This inconsistency in bit-width requirements across different CNNs poses challenges for hardware implementation. For the design to be general-purpose and future-proof, the designer has to use margined bit-width or use runtime adaptation (Moons & Verhelst, 2016), both of which incur significant overhead.
5.2 Weight Distribution
There can be several reasons that cause the inconsistency in Fig. 4. The network depth is one of the possible reasons. Similar to the idea in (Lin et al., 2015), the fixed-point quantization can be modeled as quantization noise for each layer. The network accuracy may drop further, i.e., accumulate more noise, as the network depth increases. The other possible reason is the number of MAC operations in each layer. Small quantization error can accumulate over a large amount of MAC operations. For example, the total number of MAC operations to calculate one output for convolutional and fully-connected layers in AlexNet are (363, 1200, 2304, 1728, 1728, 9216, 4096, 4096).
However, none of the above reasons can explain the first observation earlier about the sharp, instead of gradual, change in accuracy. To further investigate this, we plot the weight distribution of four different layers in AlexNet in Fig. 5. Most weights have small values even after the per-layer normalization. The distribution is concentrated at the center, which is also the motivation for Huffman encoding of the weights proposed in (Han et al., 2015).

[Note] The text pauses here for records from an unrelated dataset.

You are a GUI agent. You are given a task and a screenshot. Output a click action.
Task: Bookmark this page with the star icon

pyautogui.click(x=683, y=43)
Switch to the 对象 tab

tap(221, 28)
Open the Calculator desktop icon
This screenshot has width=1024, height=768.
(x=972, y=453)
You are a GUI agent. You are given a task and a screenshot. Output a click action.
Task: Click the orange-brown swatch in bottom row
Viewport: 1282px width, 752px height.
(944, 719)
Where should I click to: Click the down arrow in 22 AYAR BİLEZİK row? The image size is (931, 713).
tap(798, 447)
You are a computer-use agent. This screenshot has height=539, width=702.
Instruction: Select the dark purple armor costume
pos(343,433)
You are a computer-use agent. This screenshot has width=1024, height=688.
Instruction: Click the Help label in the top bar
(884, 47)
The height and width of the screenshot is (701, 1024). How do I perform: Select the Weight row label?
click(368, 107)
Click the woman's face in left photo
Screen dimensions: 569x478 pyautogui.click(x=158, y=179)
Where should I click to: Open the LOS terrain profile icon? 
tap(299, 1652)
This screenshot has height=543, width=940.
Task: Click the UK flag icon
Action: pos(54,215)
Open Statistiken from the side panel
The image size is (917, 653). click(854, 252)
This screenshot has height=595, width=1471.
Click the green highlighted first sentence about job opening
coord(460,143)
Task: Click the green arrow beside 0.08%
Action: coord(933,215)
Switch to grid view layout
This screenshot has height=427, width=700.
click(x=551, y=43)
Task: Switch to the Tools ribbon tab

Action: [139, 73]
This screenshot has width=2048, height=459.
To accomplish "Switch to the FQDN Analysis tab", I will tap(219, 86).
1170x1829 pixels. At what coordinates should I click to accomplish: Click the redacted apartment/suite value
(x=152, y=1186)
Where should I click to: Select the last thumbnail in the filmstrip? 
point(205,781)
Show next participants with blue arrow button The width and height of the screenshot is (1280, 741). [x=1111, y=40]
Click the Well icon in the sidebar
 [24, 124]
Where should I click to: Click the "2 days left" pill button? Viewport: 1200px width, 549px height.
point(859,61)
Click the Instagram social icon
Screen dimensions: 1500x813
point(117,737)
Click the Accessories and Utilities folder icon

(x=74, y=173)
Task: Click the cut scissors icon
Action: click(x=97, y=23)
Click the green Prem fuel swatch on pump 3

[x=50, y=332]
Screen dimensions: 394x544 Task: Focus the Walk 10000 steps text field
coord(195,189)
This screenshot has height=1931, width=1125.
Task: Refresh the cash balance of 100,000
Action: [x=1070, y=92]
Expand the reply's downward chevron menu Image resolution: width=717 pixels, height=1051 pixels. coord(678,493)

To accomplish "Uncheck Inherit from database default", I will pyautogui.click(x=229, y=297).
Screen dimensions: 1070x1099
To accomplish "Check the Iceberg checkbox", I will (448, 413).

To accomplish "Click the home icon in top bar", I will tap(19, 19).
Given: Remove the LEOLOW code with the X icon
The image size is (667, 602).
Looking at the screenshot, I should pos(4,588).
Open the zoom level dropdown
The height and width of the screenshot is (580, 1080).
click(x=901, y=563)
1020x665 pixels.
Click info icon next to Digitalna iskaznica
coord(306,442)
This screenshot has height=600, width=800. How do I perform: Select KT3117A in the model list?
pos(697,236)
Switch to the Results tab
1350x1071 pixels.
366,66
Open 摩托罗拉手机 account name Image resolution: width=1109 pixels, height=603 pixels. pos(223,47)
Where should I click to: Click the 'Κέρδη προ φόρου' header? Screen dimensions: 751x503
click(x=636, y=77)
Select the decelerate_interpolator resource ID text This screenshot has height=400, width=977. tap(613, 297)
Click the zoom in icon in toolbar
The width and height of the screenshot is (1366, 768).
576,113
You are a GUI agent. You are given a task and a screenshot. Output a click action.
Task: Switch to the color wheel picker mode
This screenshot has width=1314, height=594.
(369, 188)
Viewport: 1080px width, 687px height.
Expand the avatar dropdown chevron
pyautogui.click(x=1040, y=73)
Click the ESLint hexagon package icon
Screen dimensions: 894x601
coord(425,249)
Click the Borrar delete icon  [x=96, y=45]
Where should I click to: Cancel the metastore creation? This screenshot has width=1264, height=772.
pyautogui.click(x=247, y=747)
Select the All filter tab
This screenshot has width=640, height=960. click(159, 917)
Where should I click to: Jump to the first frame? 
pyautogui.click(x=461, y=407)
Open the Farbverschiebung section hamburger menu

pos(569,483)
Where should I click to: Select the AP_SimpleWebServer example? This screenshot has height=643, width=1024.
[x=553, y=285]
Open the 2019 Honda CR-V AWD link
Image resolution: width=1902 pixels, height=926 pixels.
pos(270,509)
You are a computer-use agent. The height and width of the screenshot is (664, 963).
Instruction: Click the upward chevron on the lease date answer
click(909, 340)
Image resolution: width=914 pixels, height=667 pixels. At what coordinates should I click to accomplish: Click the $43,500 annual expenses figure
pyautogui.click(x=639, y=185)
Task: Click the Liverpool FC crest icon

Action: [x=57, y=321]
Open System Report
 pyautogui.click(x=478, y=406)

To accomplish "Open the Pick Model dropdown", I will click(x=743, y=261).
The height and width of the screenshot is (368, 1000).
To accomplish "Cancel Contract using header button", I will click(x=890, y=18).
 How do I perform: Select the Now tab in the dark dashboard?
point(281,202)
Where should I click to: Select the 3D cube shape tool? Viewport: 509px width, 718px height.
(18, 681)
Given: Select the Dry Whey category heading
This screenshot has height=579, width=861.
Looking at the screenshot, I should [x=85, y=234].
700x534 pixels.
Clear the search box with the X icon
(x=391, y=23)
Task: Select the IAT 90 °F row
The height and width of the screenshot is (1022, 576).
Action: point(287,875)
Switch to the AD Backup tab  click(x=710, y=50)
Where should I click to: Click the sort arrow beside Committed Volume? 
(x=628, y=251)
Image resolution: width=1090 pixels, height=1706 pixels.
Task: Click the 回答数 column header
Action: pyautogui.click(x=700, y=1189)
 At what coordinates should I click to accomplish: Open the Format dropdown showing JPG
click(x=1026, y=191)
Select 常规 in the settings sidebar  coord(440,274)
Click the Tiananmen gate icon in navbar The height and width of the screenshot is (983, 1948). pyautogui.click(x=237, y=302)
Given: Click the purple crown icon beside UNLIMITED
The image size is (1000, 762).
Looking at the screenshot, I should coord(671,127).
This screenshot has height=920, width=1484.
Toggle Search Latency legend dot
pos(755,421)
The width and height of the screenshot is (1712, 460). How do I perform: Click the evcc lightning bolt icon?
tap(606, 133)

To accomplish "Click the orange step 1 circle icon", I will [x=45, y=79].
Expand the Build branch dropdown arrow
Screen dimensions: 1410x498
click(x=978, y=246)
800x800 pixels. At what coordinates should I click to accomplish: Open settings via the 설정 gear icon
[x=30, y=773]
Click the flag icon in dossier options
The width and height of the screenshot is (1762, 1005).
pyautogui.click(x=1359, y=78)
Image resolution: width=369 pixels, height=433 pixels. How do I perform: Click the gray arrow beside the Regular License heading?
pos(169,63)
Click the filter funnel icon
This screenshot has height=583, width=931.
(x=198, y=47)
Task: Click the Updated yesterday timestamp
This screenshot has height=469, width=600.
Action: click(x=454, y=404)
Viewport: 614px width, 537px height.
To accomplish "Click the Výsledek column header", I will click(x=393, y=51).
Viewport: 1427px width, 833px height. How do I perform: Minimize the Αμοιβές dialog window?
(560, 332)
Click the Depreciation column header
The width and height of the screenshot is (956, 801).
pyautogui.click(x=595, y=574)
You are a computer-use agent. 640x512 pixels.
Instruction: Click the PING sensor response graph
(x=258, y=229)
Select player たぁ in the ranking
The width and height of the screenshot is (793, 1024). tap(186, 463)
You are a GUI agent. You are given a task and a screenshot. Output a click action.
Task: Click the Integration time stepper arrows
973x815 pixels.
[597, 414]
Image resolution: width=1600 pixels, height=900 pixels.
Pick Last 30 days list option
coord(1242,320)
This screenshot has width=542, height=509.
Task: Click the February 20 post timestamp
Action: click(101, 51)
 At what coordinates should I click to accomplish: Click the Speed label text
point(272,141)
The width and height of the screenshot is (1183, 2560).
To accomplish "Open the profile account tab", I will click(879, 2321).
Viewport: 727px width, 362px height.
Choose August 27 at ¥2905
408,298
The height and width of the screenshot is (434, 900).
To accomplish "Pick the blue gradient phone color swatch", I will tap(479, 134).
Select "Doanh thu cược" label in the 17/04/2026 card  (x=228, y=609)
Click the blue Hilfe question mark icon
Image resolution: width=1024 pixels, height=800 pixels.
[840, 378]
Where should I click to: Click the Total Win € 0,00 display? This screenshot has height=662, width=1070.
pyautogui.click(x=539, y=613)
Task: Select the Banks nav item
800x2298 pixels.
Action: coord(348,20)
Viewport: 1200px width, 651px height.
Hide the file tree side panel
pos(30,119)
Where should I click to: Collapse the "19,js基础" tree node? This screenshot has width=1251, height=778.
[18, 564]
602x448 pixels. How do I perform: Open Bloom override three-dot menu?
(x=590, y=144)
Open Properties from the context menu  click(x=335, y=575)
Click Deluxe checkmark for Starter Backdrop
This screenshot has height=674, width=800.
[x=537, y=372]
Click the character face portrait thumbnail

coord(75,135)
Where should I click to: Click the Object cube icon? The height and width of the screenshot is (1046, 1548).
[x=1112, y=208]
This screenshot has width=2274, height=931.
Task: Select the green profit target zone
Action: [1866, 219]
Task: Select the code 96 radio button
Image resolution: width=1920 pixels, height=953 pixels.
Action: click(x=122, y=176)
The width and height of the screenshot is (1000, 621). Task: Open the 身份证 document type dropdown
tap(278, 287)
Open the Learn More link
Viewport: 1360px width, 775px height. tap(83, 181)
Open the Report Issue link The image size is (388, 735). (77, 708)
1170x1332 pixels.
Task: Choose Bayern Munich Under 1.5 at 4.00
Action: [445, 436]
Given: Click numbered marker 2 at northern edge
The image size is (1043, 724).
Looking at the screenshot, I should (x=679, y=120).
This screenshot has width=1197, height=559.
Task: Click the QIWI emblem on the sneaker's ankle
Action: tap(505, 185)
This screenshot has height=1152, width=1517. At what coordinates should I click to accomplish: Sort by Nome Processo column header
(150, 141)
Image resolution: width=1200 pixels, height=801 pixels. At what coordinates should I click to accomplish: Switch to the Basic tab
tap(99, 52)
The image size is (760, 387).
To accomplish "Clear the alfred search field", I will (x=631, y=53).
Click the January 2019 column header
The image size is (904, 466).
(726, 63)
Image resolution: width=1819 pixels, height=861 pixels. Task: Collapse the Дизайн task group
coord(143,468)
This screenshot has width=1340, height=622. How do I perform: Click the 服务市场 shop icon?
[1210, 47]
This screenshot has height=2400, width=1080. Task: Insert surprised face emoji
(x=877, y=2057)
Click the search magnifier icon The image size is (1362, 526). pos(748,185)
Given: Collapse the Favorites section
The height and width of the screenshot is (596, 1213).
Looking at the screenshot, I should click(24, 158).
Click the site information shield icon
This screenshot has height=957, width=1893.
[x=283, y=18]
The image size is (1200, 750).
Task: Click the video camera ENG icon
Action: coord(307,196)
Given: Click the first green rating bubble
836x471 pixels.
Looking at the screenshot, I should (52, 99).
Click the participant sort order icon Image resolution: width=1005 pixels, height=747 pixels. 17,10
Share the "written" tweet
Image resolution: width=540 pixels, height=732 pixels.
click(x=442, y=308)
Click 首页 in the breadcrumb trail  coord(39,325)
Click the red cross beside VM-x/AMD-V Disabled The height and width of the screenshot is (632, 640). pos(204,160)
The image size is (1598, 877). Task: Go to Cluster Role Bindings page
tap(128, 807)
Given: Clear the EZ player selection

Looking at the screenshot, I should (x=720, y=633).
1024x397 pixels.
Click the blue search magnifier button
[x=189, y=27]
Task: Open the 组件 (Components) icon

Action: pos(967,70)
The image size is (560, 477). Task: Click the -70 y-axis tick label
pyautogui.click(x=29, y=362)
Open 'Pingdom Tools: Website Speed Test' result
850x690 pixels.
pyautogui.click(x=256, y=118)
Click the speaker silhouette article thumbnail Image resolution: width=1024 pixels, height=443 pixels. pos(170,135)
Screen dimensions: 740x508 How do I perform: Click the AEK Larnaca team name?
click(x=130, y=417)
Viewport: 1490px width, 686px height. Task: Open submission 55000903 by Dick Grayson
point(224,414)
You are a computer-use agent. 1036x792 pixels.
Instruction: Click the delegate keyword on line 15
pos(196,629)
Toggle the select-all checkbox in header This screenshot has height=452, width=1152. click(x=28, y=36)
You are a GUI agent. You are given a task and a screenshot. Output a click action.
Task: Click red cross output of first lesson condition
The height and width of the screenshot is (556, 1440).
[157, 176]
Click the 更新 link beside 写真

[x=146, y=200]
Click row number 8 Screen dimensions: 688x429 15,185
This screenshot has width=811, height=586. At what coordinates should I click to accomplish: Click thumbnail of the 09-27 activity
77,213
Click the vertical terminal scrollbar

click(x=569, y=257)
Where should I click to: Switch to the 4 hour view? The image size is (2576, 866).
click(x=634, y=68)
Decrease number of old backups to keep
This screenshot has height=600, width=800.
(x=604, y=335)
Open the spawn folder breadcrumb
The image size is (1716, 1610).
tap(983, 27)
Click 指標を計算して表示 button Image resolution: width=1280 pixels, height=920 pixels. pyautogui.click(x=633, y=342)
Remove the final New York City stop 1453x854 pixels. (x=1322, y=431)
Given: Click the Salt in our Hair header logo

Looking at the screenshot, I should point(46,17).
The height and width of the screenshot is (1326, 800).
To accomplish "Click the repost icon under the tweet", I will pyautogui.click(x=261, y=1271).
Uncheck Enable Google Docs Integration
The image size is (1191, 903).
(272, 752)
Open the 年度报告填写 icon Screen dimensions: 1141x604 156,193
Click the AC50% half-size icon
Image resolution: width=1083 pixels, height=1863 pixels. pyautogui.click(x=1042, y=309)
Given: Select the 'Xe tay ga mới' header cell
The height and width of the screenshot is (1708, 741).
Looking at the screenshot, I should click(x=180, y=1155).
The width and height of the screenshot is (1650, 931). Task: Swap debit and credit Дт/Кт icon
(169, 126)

To better visualize the difference, we plot the same weight distribution in log-scale in Fig. 6. This plot is easier to spot the weight distribution difference and explains the accuracy behavior under fixed-point quantization observed in Fig. 4. Under fixed-point quantization, the layer with the most small-valued weights, conv3, will be the most susceptible to quantization errors. With 4-bit fixed-point representation, more than 90% weights in conv3 are unrepresentable, i.e., quantized to 0. This also explains why stochastic rounding works better than round-to-nearest reported in (Gupta et al., 2015).
Since the layers are cascaded, the accuracy of the entire network is limited by the weakest layer. This is why the network produces close to 0 accuracy with small bit-width as shown in Fig. 4. With higher fixed-point bit-width, a larger number of weights in conv3 become representable, which results in the quick increase of the network accuracy.

The inconsistency in bit-width requirements observed in Fig. 4 can also be explained with the weight distribution. We pick the two layers with largest and smallest weights from AlexNet and VGG-16 and plot the weight distribution in Fig. 7. The layer conv31 in VGG-16 has more weights with smaller exponent values. This explains why VGG-16 requires more bit-width when using fixed-point representation.

5.3 Range vs. Precision
The results in Fig. 4 and the weight distributions in Fig. 6 show that the network can achieve almost full accuracy, e.g., with 7-bit fixed-point for AlexNet, even when most weights are barely representable, i.e., only with 1 or 2 significant bits. This means that representation range, i.e, the ability to represent larger/smaller values, is more important than representation precision, i.e., differentiation between nearby values.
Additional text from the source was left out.